One of Mary’s first recorded journeys was after the announcement to her that she was to be the mother of God. It was a journey of service, a visit to her cousin who needed help. When dealing with such challenges as pregnancy bereavement redundancy a son in prison or a daughter on drugs – we want to talk and we want support.
Mary and Elizabeth had something else to share – their faith. The prayers they said have been said ever since. The stage was small but the audience has been millions ever since. They were not shy about their faith in their God.
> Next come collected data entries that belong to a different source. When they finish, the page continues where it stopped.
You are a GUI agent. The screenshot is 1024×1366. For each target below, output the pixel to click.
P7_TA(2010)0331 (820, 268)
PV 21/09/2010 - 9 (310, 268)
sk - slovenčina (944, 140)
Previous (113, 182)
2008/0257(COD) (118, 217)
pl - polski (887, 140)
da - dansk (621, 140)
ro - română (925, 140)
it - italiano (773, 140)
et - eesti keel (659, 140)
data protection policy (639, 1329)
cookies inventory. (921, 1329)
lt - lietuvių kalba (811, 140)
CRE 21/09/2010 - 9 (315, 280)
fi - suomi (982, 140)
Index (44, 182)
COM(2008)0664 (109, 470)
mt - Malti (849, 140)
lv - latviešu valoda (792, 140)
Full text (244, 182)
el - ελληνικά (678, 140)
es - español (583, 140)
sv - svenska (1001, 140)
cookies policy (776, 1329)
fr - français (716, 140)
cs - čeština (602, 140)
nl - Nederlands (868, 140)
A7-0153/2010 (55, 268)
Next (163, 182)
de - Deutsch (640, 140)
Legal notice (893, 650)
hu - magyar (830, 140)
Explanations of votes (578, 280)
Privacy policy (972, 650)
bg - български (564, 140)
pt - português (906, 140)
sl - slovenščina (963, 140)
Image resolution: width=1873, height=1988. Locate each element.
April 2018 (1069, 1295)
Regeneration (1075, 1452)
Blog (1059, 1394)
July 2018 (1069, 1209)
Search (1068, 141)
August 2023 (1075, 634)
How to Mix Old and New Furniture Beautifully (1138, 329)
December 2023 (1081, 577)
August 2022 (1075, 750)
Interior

In a time like ours we need to externalize our faith – to go to Church, send a card with a Christmas greeting, not just a season’s wish – not to parade, but to make present our faith.
The meaning this week is – Jesus is born, and we celebrate that together, with thanks, music, socializing, prayer and Mass. We need to find God again, and let ourselves be open to him in the deepest areas of life, just like the husbands of both these women, Joseph and Zechariah, as well as their wives, were open to God. Nothing need keep us from God or from the crib at Christmas. All are welcome. The real meaning of Christmas is to meet with God and to help our neighbour.
Come Lord Jesus and bring joy and laughter among us. Come with, the music of eternity and the songs of the earth.
Come among us and make us truly grateful for you birth and your love.